Character Set Considerations

From Crypto++ Wiki
Jump to navigation Jump to search

This page will attempt to discuss design considerations for the user. For expediency, the simplest solution is to not define _UNICODE and UNICODE. Then everything uses narrow characters.

Data is Neutral

Crypto++ is generally a neutral library. That is, when the Crypto++ Library operates on data (even when the data is housed in a string), the data is being interpreted as a byte[]. A better (but less portable) abstraction is a Rope. Consider the following fragment, presuming the File is storing binary data:

string sink;
FileSource( filename, true, new StringSink( sink ) );

There is no regard to wide or narrow - data is data. Next, suppose it is desired to hash the data:

MD5 hash;
hash.Put( (byte*)sink.c_str(), sink.size() );
hash.MessageEnd();
...

The hash operates on a stream of bytes - the stream could be binary data, narrow characters (which the hash regards as byte[]), or wide characters (which the hash regards as byte[]). The programmer only needs to specify the number of bytes (size) to hash. The hash is indifferent.

Finally, suppose the previous example Hex Encoded the hash before storing it in a narrow string. The program could be either Unicode, SBCS, or MBCS. The next sections discuss this issue.

Crypto++ is Narrow

There are times when one will requires passing a string to Crypto++. These times would include Named Parameters and Filenames.
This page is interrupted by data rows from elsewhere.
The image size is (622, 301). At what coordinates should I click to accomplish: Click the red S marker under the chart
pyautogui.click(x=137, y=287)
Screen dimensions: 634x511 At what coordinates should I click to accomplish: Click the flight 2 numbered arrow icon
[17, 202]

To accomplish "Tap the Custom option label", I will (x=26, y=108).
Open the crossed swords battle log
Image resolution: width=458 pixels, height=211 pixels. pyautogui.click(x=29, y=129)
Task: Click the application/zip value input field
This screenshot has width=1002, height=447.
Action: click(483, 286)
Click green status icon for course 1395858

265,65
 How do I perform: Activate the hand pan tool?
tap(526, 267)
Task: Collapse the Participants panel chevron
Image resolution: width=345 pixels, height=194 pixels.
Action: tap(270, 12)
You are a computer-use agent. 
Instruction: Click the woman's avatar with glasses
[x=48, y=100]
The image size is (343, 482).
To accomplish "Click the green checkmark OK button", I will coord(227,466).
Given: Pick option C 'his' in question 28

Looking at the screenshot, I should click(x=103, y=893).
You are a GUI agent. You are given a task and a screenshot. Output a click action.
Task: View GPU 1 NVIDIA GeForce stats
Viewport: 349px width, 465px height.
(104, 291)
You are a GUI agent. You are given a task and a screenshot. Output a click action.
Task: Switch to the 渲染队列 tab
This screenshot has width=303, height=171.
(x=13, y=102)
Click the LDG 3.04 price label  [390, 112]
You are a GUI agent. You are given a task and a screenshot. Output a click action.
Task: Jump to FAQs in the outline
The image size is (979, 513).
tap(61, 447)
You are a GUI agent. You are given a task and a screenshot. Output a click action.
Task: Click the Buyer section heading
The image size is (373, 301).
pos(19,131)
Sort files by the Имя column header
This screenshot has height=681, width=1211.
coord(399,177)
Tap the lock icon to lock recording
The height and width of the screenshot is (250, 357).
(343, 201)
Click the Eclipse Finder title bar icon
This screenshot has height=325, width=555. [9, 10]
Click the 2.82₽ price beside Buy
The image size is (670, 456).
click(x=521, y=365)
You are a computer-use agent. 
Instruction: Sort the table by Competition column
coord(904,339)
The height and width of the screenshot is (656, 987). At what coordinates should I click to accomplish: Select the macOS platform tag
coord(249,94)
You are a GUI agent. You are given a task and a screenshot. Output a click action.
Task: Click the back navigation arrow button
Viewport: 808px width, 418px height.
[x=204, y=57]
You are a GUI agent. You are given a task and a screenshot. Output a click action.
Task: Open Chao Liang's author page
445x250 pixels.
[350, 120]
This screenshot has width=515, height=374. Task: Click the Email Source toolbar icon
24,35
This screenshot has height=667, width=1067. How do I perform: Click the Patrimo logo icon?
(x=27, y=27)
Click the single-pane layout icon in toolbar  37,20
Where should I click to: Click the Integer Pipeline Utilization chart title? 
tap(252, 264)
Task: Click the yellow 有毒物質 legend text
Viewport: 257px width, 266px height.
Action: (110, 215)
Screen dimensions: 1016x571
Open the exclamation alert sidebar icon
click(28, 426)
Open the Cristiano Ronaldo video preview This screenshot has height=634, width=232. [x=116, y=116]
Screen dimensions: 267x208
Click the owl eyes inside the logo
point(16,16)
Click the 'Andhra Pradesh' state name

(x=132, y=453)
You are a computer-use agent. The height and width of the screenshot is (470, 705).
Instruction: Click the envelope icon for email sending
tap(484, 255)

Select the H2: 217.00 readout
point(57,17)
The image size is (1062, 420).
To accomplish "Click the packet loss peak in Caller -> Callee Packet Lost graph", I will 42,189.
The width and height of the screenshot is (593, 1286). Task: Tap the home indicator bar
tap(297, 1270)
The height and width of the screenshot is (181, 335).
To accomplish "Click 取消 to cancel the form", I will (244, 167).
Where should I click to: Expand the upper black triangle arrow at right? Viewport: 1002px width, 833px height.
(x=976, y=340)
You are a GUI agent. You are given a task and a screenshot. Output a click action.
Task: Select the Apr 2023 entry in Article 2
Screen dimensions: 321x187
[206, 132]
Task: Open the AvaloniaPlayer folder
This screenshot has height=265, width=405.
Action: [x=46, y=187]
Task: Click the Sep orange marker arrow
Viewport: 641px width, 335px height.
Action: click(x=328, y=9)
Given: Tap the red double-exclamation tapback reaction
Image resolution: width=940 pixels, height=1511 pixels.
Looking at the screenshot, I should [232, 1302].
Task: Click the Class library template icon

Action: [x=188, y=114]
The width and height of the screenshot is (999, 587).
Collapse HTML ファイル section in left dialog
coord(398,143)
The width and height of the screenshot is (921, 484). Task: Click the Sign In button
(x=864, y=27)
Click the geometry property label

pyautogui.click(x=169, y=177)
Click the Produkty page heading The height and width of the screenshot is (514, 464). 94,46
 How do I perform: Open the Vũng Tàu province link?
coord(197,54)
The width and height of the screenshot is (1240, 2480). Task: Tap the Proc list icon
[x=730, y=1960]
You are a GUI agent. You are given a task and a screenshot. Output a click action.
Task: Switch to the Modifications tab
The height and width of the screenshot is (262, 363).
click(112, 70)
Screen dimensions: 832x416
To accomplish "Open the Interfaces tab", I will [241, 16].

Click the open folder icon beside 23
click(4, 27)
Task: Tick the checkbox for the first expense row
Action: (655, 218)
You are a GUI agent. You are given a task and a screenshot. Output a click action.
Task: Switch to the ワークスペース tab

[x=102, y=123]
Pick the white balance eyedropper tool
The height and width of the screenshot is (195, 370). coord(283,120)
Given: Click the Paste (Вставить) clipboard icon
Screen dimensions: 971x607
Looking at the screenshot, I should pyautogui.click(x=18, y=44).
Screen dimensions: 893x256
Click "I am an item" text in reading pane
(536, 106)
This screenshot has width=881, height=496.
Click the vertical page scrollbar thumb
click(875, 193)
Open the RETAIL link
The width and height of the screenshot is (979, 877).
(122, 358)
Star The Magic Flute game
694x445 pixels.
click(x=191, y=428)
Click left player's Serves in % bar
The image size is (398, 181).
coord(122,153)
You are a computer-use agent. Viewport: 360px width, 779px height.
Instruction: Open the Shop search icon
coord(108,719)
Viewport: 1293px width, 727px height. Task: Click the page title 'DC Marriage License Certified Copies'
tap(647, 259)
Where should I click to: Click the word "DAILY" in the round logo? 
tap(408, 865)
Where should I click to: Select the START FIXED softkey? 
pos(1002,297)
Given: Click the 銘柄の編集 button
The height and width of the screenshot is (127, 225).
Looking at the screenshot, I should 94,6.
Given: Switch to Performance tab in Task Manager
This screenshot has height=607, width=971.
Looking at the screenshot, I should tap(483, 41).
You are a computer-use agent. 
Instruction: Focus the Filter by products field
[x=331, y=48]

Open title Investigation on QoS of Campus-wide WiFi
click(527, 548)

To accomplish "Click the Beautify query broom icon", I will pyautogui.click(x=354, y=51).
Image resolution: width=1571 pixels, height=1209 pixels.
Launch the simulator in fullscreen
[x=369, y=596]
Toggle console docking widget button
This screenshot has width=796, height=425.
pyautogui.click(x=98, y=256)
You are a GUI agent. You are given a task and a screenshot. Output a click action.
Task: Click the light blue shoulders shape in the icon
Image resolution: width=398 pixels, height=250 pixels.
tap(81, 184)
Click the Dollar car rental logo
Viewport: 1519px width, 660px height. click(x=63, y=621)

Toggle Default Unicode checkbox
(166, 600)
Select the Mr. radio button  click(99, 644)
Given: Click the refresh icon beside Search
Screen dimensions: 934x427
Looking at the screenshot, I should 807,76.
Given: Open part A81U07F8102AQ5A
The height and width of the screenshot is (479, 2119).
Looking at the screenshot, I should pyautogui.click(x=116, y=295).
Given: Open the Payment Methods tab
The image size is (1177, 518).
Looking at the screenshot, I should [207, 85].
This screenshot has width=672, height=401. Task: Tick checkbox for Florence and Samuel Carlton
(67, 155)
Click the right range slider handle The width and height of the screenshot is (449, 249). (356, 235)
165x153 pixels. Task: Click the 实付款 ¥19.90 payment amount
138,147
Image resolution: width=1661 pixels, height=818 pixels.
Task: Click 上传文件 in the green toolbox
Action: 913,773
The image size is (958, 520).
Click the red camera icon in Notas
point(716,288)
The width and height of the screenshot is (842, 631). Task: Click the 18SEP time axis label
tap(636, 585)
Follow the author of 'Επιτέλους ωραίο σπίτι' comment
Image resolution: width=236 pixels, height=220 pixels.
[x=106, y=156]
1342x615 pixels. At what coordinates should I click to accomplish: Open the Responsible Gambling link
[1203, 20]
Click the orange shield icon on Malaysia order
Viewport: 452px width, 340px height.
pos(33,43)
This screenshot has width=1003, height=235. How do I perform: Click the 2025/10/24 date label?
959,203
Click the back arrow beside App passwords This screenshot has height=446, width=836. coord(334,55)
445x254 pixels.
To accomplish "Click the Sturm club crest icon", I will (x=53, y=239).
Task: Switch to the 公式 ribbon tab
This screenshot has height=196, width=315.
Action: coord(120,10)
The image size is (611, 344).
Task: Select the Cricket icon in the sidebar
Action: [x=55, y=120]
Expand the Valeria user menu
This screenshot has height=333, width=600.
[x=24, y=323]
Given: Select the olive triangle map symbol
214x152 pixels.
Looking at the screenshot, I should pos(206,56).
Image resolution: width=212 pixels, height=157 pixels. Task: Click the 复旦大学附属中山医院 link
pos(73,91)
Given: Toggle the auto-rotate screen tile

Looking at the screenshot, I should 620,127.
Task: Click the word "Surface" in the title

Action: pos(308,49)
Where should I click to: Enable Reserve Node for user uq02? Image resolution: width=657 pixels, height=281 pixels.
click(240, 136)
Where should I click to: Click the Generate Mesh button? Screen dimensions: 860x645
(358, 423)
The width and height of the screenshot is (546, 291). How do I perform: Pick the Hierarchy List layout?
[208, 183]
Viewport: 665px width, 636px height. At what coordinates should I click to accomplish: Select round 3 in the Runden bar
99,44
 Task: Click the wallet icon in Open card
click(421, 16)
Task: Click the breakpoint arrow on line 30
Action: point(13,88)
In this case, one of two situations arise.

Wide to Narrow

Wide to Narrow conversion can further be decomposed into two cases:

  • using the Standard C++ Library
  • using the Win32 API

Using the Standard C++ Library

Users of Visual Studio 6.0 and earlier are at a handicap. Bjarne Stroustrup devoted Appendix D: Locales of his work to issues similar to these (complete with Sample code). However, the code does not compile with VS 6.0. The following will work for the reader.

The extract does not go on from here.